[[ Source document, beginning ]]

The latest suite by Leigh Day and Co for workers from Lesotho, Botswana and Eastern Cape, follows recent SA cases for civil compensation against incurable disease, and cases won by specialist lawyer Richard Spoor, despite the century old law that statutory sectoral compensation mechanisms precluded civil claims.
Leigh Day had successfully sued Shell for environmental degradation in Nigeria, and Trafigura for dumping waste in Ivory Coast. The lawyers are also suing the UK state for colonial human rights abuses in Kenya.
A landmark SA Constitutional Court ruling against Anglo Gold Ashante in Marh 2011, entitles former gold miner Thembekile Mankanyi and his family to seek civil compensation. Mankanyi died of respiratory failure just before the ruling
Academic studies reveal health exploitation
Several recent academic studies in southern African labour sending areas (LSAs) back claims of corporate and societal complicity in massive exploitation of workers, particularly black workers.
• A 2008 study found a silicosis rate of 25% among former gold miners in Lesotho, and a similar rate of silico tuberculosis (silico TB).
• Silicosis increases risk of contracting TB, which is endemic in labour sending areas, including drug resistant variants.
• A study found a silicosis rate of 30% among former SA gold miners in Botswana (Steen, 1997).
• A study found silicosis rates of 22% to 36% among former gold miners in the Eastern Cape, most of whom had not been diagnosed or compensated (Trapido, 1998).
• A study found that only 2% of about 300 000 miners eligible for state compensation, were paid out.
Tight legislation, slow change
The Compensation for Occupational Injuries and Diseases (COID) Act entitles miners to meagre state compensation for silicosis, but many workers leave the industry, partly due to periodic retrenchments, and a high turnover keeps the mining labour force young and apparently healthy
With SA democratisation about 17 years ago, labour health, safety and environmental legislation was tightened to global best practice levels. A widening gap between legislation and practice added to a spurt of improvement in fatality and injury rates, but mining occupational health risk measures and risk culture were slow to change, mainly due to slow onset of silicosis, and retired miners being hidden from public view in labour sending areas.
A decade ago, 7500 asbestos miners successfully sued Cape Plc for contracting asbestosis and mesothelioma in the ‘old South Africa’.

[[ Source document, end ]]

> **What you need to do**:
- 1) Answer these questions using the article on miners' compensation claims:
(a) What silicosis rate did the 2008 study find among former gold miners in Lesotho?
(b) Which company did Leigh Day sue for dumping waste in Ivory Coast?
(c) How many asbestos miners sued Cape Plc?
- 2) Continue the article on miners' compensation claims from the point where it ends.

[[ Dataset excerpts, beginning ]]

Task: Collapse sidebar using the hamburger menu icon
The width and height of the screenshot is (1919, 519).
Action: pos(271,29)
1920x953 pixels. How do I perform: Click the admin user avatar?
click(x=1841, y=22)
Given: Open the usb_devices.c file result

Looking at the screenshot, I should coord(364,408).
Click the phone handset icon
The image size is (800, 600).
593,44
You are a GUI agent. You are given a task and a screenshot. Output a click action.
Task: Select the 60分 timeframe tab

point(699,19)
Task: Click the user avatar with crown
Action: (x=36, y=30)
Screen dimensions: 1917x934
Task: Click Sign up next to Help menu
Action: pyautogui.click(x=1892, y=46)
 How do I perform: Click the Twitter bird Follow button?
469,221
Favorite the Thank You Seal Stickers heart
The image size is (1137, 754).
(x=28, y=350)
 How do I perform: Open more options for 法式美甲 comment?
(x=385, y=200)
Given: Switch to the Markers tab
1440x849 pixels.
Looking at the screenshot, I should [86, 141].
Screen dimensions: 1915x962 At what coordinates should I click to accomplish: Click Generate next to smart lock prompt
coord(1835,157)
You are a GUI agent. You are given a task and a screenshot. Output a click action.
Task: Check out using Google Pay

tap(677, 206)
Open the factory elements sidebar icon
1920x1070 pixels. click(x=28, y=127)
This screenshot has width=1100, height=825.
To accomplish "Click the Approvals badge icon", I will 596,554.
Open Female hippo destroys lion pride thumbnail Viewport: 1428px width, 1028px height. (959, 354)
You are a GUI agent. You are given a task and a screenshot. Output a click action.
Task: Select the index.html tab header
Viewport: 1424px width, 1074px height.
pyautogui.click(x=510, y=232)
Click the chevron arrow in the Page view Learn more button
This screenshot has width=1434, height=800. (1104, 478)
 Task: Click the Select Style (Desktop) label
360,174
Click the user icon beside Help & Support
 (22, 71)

[[ Dataset excerpts, end ]]

> **Written answers**:
- 1)
(a) 25%
(b) Trafigura
(c) 7500

- 2)
New legislation and the asbestos compensation case triggered several studies, gradual improvement of employer driven occupational safety, health and enviro impact programmes, gradual increases in state inspections of mining conditions, and several further legal challenges of the ban on civil compensation.
Silicosis prevention measures
Best practice silicosis exposure prevention measures included engineering and industrial hygiene controls like wetting down, ventilation, shrouding, waiting before entering blasted areas, and as a final barrier, personal protective equipment (PPE) and water showering.
Newer methods include water mist created by simple high pressure devices and fans, and chemical applications on rock to trap airborne dust.
Some employers use exposure measurement ‘button’ sensors to determine high exposure areas and times, then zone areas and reschedule work programmes.
As South African Chamber of Mines health advisor Dr Thuthula Balfour-Kaipa said current methods being tested in pilot projects on leading mines, would take some years to be adopted by other mines, and the effects would be seen years later.
Anglo American ‘not liable’
The respondent is Anglo American SA, registered in Johannesburg, and wholly owned by London-based Anglo American plc, who had employed gold miners up to 1998. UK courts have jurisdiction over companies based in the UK, and civil compensation would be paid there. The SA Legal Resources Centre supports the claim with information.
London-based Anglo American maintains it is not liable since the various employers involved had taken reasonable steps to protect workers.
Claimants say they were allowed to continue working underground after contracting silicosis.
PHOTO; Attorney Richard Spoor represents most of the SA miners who seek, and found, civil compensation for occupational disease and botched statutory compensation. He is also involved in a bid by 300 former steel sector workers in Vereeniging to find state compensation, as reported on SHEQfarica.com.